Dobrze Cię zrozumiałem  :Smile:  po prostu nie przeszkadza mi obciążenie jakie wywołuje emerge. Co do zminimalizowanego termianala, to ja też zaglądam często. Nie wiem czy tylko ja tak mam ale lubię patrzeć jak się kod kompiluje  :Very Happy: 

----------

## soban_

To masz tak jak jeden z bohaterow matrixa. "Po czasie zaczynam widziec w tych krzaczkach kobiety..." < : Czyli mamy wrecz odwrotna sytulacje i pozytywna czesc w ktorej trwa upgrade i ktos to lubi ale nie jestes sam, juz nie od jednej osoby slyszalem ze lubie jak kod leci po monitorze. Ja dlatego uzywam screena bo lubie w tym czasie uzyc czasami genlop -c i zerknac ile zostalo do konca emergowania danego pakietu. Najczesciej uzywam yakuake - jakos sie przyzwyczailem do KDE, a na gnomie pewnie bym uzywal guake.

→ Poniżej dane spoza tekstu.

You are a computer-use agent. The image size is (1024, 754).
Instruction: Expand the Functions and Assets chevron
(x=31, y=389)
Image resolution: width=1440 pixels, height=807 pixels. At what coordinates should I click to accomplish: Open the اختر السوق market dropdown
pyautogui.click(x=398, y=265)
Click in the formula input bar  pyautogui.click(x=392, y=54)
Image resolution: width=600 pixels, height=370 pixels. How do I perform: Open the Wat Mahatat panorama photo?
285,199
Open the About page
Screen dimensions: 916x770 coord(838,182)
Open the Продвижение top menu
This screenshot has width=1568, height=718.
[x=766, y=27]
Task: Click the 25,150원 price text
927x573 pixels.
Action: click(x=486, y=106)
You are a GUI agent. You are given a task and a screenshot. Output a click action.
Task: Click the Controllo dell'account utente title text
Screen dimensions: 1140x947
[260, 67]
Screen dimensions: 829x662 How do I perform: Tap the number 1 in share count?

Wiec z wady mozna zrobic zalete i stworzyc nowa teorie o zboczeniach, sam tez lubie czasami popatrzec na kod, ktory leci... o ile sie nie wywraca : P

----------

## Pryka

A już mam euforię jak cmake jest xD albo inne podobne ustrojstwo  :Very Happy: 

ps. co do kobiety to na szczęście nie muszę się jej doszukiwać w kodzie  :Very Happy:  Mam taką ze skóry i kości  :Razz: 

----------

## puntaru

 *Pryka wrote:*   

> A już mam euforię jak cmake jest xD albo inne podobne ustrojstwo 
> 
> ps. co do kobiety to na szczęście nie muszę się jej doszukiwać w kodzie  Mam taką ze skóry i kości 

 

ze skóry i kości? hmm z Gentoo zrobisz wszystko a z kobietą nie, dlatego takie podniecenie wywołuje Gentoo i te krzaczki.

----------

## Pryka

 *puntaru wrote:*   

> ze skóry i kości? hmm z Gentoo zrobisz wszystko a z kobietą nie, dlatego takie podniecenie wywołuje Gentoo i te krzaczki.

 

Widać nigdy z kobietą nie byłeś czy też jej nie miałeś skoro tak twierdzisz  :Very Happy:  Co kraj to obyczaj jak to mówią.

----------

## puntaru

 *Pryka wrote:*   

>  *puntaru wrote:*   ze skóry i kości? hmm z Gentoo zrobisz wszystko a z kobietą nie, dlatego takie podniecenie wywołuje Gentoo i te krzaczki. 
> 
> Widać nigdy z kobietą nie byłeś czy też jej nie miałeś skoro tak twierdzisz  Co kraj to obyczaj jak to mówią.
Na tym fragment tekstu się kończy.